Wasiti, perempuan uzur berumur sekitar 70 tahun warga Dusun Pancuran RT 21 RW 5, Desa Pentur, Kecamatan Simo, Kabupaten Boyolali  memiliki kehidupan yang memperihatinkan.Â
Tinggal sendirian di rumah berbahan anyaman bambu yang sudah lapuk dimakan zaman, untuk makan keseharian berharap dari belas kasihan warga. Seperti apa kondisinya, berikut penelusurannya.
Minggu (14/10) sore, seusai membagikan paket sembako di pelosok pedesaan Kabupaten Semarang dan Boyolali, sekitar pk 15.00 masuk informasi yang menyebut bahwa di wilayah Kecamatan Simo, terdapat perempuan sepuh yang hidup sendirian dalam kondisi memperihatinkan. Di mana, selain sebatangkara, saban hari untuk makan dicatu para tetangganya.
Demi mendengar hal tersebut, saya setengah tak percaya, pasalnya pemerintah Kabupaten Boyolali belakangan memacu pembangunan di berbagai lini. Masak ada warganya yang hidup serba kekurangan sampai terabaikan?Â
Terkait hal itu, saya pun langsung memutuskan mengunjunginya. Bersama lima orang relawan lainnya, kami mampir ke mini market sekedar membeli sembako pelengkap.

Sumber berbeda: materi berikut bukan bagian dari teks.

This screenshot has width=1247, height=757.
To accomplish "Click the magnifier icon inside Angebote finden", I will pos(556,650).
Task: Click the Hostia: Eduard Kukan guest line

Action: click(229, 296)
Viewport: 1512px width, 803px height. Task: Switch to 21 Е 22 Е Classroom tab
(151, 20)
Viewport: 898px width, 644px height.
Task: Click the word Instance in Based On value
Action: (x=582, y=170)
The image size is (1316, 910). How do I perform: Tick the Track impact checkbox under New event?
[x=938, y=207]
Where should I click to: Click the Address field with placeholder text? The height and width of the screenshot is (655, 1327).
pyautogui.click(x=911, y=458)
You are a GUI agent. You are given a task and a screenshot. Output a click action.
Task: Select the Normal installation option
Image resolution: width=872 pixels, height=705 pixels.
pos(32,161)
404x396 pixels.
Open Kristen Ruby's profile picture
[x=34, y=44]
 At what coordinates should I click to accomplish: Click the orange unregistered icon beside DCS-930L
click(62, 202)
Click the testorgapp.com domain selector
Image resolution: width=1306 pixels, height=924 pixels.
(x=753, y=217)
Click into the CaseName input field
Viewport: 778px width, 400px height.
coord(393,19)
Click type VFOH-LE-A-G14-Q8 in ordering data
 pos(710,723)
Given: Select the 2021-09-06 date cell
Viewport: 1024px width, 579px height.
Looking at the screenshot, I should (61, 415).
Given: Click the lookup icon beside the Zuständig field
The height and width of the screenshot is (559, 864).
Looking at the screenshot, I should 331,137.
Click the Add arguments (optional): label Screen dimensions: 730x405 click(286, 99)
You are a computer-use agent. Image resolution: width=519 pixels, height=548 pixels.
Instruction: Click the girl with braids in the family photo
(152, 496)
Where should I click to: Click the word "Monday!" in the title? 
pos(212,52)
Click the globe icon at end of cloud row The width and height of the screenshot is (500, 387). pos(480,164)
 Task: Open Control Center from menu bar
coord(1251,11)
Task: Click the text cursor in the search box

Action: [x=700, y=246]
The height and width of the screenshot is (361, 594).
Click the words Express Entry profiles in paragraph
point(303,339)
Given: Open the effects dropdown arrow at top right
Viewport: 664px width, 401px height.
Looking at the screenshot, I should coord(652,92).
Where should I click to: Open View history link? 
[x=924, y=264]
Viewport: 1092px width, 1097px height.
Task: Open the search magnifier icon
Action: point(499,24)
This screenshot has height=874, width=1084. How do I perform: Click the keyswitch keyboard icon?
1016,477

Hingga akhirnya, kami tiba di rumah Wasiti yang terlihat menyendiri. Rumah berukuran sekitar 4 X 6 meter ini, tampak lapuk. Dinding anyaman bambunya, seperti tergerus jaman. Begitu kami mengucapkan salam, Wasiti buru-buru membukakan pintu. Beliau hanya mengenakan baju tanpa lengan dan jarik lusuh. " Monggo, monggo pinarak (silahkan, silahkan duduk)," ucapnya dalam bahasa Jawa, sembari mengambil kebaya lengan panjang.
Rumahnya yang serba minimalis, tanpa kamar, tanpa ruang tamu mau pun ruang keluarga. Semuanya menyatu jadi satu, termasuk tungku kayu yang biasa Wasiti gunakan untuk memasak. Sementara di bagian dinding atas, terlihat lobang cukup besar, sehingga di malam hari dijamin sejuk kendati tidak menggunakan pendingin udara.
Melihat kondisi rumahnya yang seperti itu, kami menawarkan bantuan untuk memperbaikinya. Dengan sigap, Wasiti menginjinkannya. Sebab, dirinya sebenarnya merasa tak nyaman tinggal di rumah yang tingkat kebobrokannya sudah mencapai level sangat memperihatinkan itu. "Ajeng ndadosi mboten gadah arto, nggih mpun kersane mangaten mawon to (Mau memperbaiki tak punya uang, ya biarkan seperti ini saja)," tuturnya.